1. Failed high‑profile legal prediction: “Innocent” verdict for Trump and the media response
Julie Green publicly said God told her a breaking announcement would render Donald Trump “innocent” and that the hush‑money case would “fall apart,” a prophecy pushed on her channels before the trial concluded; when the jury returned a guilty verdict, reporting from Newsweek documented the mismatch and noted Green doubled down by reinterpreting the message rather than retracting it outright, a pattern news outlets flagged as a common response among modern prophecy figures [1].
2. Sensational royal and political claims that did not happen
Rolling Stone chronicled several of Green’s more lurid assertions — including the claim that Prince Charles would murder Queen Elizabeth and that the real Joe Biden is dead with a body double controlled by Barack Obama — claims that were presented as prophetic warnings and that mainstream media treated as demonstrably false or wildly speculative after events unfolded without those outcomes [2].
3. Pattern‑tracking by prophecy monitors and skeptical commentators
Closer to archiving than reporting, prophecy trackers and indexes capture Green’s specific pronouncements (for example, predicted “strokes” appearing in news with “staggering and unusual” numbers), which creates a record used to test fulfillment over time; such databases show how prophecies are phrased and later evaluated, enabling critics to point to unmet specifics while supporters point to ambiguous language or delayed timing [4].
4. How reporting framed failures: fact‑checking, context, and the politics of prophecy
Mainstream reports framed Green’s missed predictions not only as failed forecasts but as political messaging: Newsweek positioned her “overthrow” prophecy within her pattern of blending spiritual claims with right‑wing politics and noted the skeptical social‑media reaction, while Rolling Stone highlighted her role at GOP‑adjacent events and the potential political utility of dramatic prophecy for MAGA audiences [3] [2]. This dual framing — religious claim plus political context — shaped coverage to treat failures as newsworthy both for accuracy and influence.

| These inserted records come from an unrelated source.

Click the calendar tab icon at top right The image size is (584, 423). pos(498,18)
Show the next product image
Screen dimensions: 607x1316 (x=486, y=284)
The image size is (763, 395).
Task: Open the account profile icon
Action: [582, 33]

5. Responses from Green’s camp and doctrinal defenders
Julie Green Ministries retains an archive of her prophecies and broadcasts them on its channels, and the ministry cautions about imitation accounts while continuing to publish prophetic material, which supporters cite when critics point to unfulfilled predictions [5]. Meanwhile, faith‑based commentators and analysts apply theological tests — for example, Deuteronomy’s criteria for a true prophet — to judge her accuracy, producing internal debates about whether missed prophecies disqualify her [6]. Sources differ: some defenders reframe timing or spiritual interpretation as the explanation, while critics insist on concrete falsification.
6. What is documented, and what remains unproven
Documentation shows specific, dated claims that did not match subsequent events (guilty verdicts where innocence was predicted; no royal murders; no verified evidence Biden is a dead double), and reporting catalogs Green’s repetition on political stages and streaming channels as part of how those claims spread [1] [2] [5]. Where the available reporting is limited — for instance on whether every prophecy was publicly timestamped in a retrievable archive or how followers interpret long‑range predictions — the record is less complete and requires further primary sourcing from Green’s own media logs and follower testimony [5] [4].